● INSTRUCTIONS FOR THE TASK
Give back all of the data exactly.

● DATASET CONTENT
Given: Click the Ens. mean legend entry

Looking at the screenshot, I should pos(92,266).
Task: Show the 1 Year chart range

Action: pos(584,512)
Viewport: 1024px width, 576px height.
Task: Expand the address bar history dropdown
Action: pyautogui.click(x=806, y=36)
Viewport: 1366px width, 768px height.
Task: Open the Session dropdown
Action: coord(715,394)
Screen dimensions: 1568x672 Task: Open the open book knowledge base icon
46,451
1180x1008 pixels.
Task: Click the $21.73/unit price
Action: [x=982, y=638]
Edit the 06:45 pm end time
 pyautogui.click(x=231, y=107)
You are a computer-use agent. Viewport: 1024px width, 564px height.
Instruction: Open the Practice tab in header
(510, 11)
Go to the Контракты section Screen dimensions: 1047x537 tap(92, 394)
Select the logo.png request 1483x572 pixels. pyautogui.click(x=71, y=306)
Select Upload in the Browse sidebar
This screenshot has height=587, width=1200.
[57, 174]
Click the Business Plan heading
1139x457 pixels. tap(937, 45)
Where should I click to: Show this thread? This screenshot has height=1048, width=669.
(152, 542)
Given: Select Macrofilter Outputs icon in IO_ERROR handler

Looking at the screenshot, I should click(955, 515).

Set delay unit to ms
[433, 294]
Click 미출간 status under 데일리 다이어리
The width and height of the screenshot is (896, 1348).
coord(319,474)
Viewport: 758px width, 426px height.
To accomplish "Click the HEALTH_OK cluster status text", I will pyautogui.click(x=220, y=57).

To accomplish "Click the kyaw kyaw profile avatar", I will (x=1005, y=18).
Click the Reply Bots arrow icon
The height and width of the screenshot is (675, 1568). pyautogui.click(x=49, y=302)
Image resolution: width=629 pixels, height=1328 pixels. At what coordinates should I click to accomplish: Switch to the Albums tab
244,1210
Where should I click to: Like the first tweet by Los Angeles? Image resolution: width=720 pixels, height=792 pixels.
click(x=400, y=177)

● RESULT FOR THIS EXERCISE
Given: Click the Ens. mean legend entry

Looking at the screenshot, I should pos(92,266).
Task: Show the 1 Year chart range

Action: pos(584,512)
Viewport: 1024px width, 576px height.
Task: Expand the address bar history dropdown
Action: pyautogui.click(x=806, y=36)
Viewport: 1366px width, 768px height.
Task: Open the Session dropdown
Action: coord(715,394)
Screen dimensions: 1568x672 Task: Open the open book knowledge base icon
46,451
1180x1008 pixels.
Task: Click the $21.73/unit price
Action: [x=982, y=638]
Edit the 06:45 pm end time
 pyautogui.click(x=231, y=107)
You are a computer-use agent. Viewport: 1024px width, 564px height.
Instruction: Open the Practice tab in header
(510, 11)
Go to the Контракты section Screen dimensions: 1047x537 tap(92, 394)
Select the logo.png request 1483x572 pixels. pyautogui.click(x=71, y=306)
Select Upload in the Browse sidebar
This screenshot has height=587, width=1200.
[57, 174]
Click the Business Plan heading
1139x457 pixels. tap(937, 45)
Where should I click to: Show this thread? This screenshot has height=1048, width=669.
(152, 542)
Given: Select Macrofilter Outputs icon in IO_ERROR handler

Looking at the screenshot, I should click(955, 515).

Set delay unit to ms
[433, 294]
Click 미출간 status under 데일리 다이어리
The width and height of the screenshot is (896, 1348).
coord(319,474)
Viewport: 758px width, 426px height.
To accomplish "Click the HEALTH_OK cluster status text", I will pyautogui.click(x=220, y=57).

To accomplish "Click the kyaw kyaw profile avatar", I will (x=1005, y=18).
Click the Reply Bots arrow icon
The height and width of the screenshot is (675, 1568). pyautogui.click(x=49, y=302)
Image resolution: width=629 pixels, height=1328 pixels. At what coordinates should I click to accomplish: Switch to the Albums tab
244,1210
Where should I click to: Like the first tweet by Los Angeles? Image resolution: width=720 pixels, height=792 pixels.
click(x=400, y=177)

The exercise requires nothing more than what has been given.